Seulement, le 28 juin 1944, Philippe Henriot qui prononce régulièrement des allocutions haineuses à la radio contre « les Juifs, les Francs-Maçons, les Communistes » , est tué par des résistants.
Les miliciens décident, à titre de représailles, de faire fusiller 8 Juifs.
Paul Touvier fait arrêter des Juifs et en aligne huit dans un couloir, mais un milicien le prévient que parmi les « Juifs » il y aurait un résistant, il le fait retourner en cellule, parce qu’il voulait que les représailles soient dirigées seulement contre des Juifs. Les sept otages qui restent sont fusillés le lendemain, 29 juin, à Rilleux-la-Pape (commune voisine de Crépieux).

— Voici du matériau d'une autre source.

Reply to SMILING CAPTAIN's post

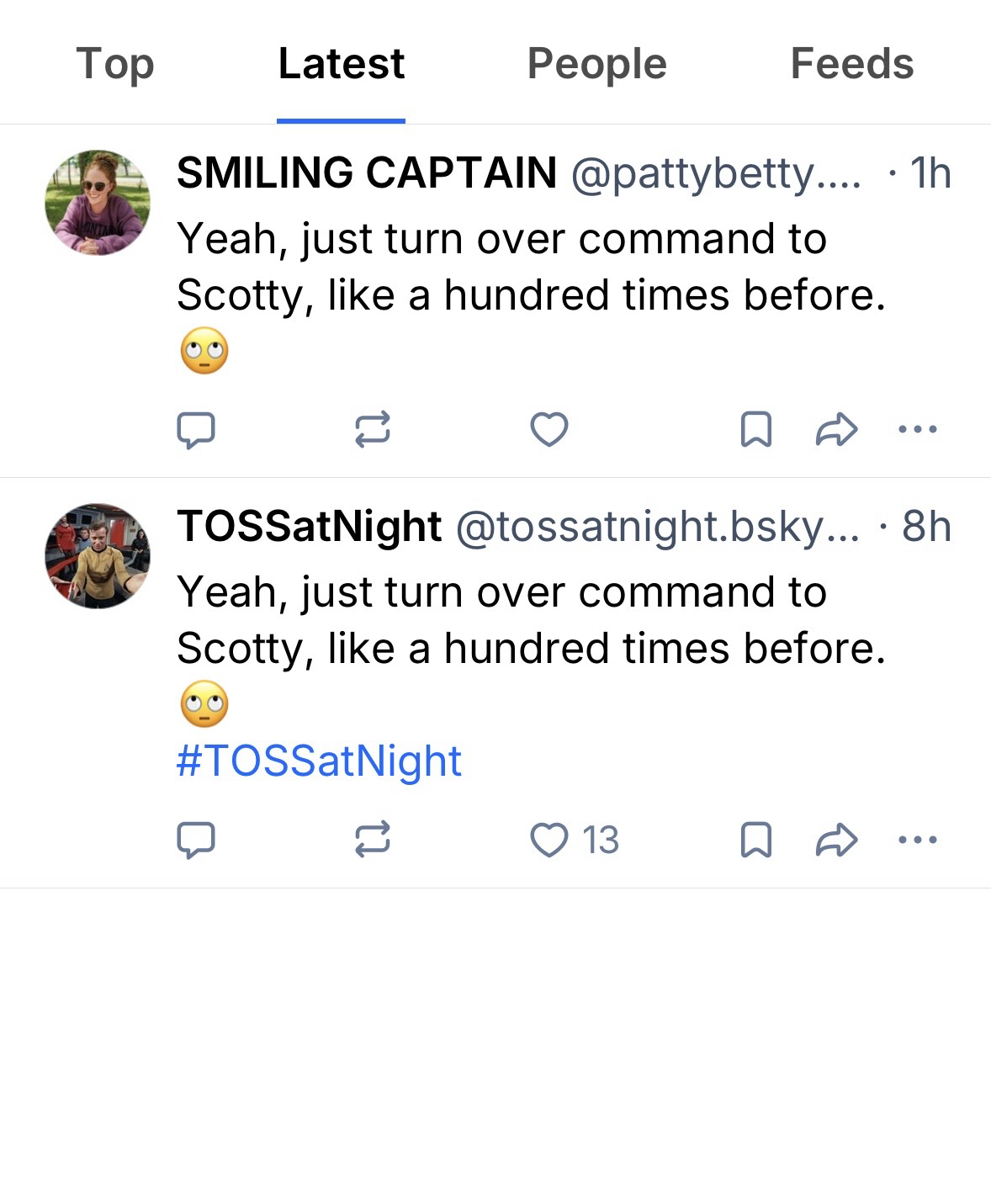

De bonne heure le matin, la grand-mère de Claude part pour aller à Lyon chez le dentiste et elle en profitera pour faire des courses. La mère de Claude est en arrêt maladie et le grand-père est comme tous les jours à la maison. Claude est en vacances et il astique son vélo, parce que le propriétaire lui avait dit qu’il avait de la famille dans la Drôme et qu’il était prêt à y conduire Claude pour qu’il y soit plus en sécurité.

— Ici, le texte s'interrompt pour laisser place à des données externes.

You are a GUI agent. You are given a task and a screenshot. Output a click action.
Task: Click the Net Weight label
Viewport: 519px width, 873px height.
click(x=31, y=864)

A 11h45 min, la milice, créée en 1943 par le régime de Vichy, débarque chez eux. Claude saura après la guerre que c’est Paul Touvier lui-même qui les arrête. Touvier leur dt de préparer leurs valise et ils se changent. La mère de Claude lui dit de mettre en pantalon long, alors qu’il s’apprêtait à mettre des culottes courtes à cause de la chaleur.
Ils sont emmenés, avec sa mère et son grand-père.

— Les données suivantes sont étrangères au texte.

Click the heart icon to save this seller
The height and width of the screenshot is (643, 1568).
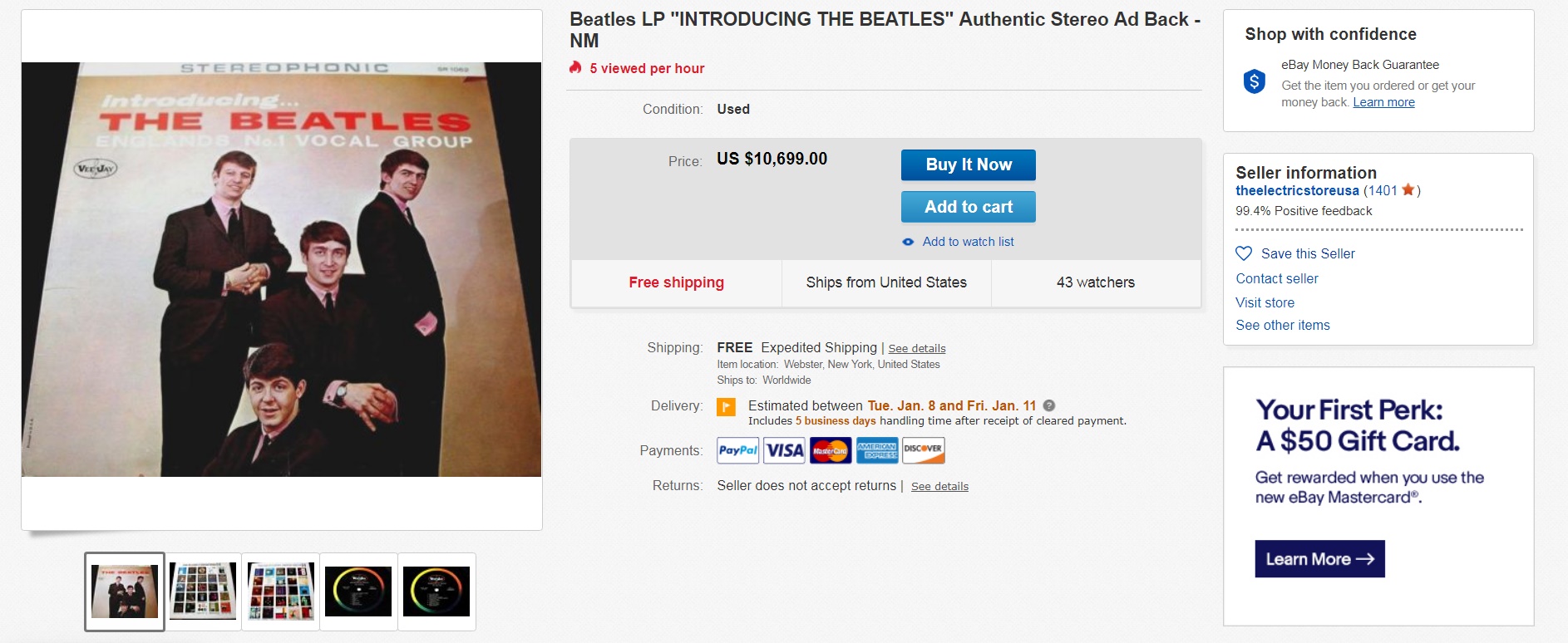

Ils sont tous les trois conduits dans les caves de la Gestapo, au 32 place Bellecourt, à Lyon. Son grand-père et sa mère sont amenés aux étages. Quand il voit sa mère revenir, elle lui glisse à l’oreille (il leur était interdit de se parler) : « ils ont tué ton grand-père » et il voit peu de temps après, par l’entrebâillement de la porte, un homme transportant sur son dos le corps de son grand-père.
Claude et sa mère sont ensuite emmenés au fort Montluc et ils y passent la nuit.
Le 30 au matin il est mis dans une baraque qui sera appelée la baraque aux Juifs (elle pouvait contenir environ 200 personnes, les Allemands y mettaient des hommes juifs, mais aussi des résistants qui s’étaient avérés être juifs[3]). Il y reste jusqu’au 20 juillet, ce jour-là, il est appelé «avec bagage» (les soldats appelaient les prisonniers avec ou sans bagage : sans, cela voulait dire qu’ils allaient être fusillés dans les environs, et avec, cela voulait dire qu’ils allaient partir pour une destination inconnue) et il retrouve sa mère, qui est extraite de sa cellule.
On les fait monter dans un bus qui les conduit à la gare de Perrache d’où ils prennent un train de voyageurs, dans lequel les femmes sont séparées des hommes, dans des wagons différents.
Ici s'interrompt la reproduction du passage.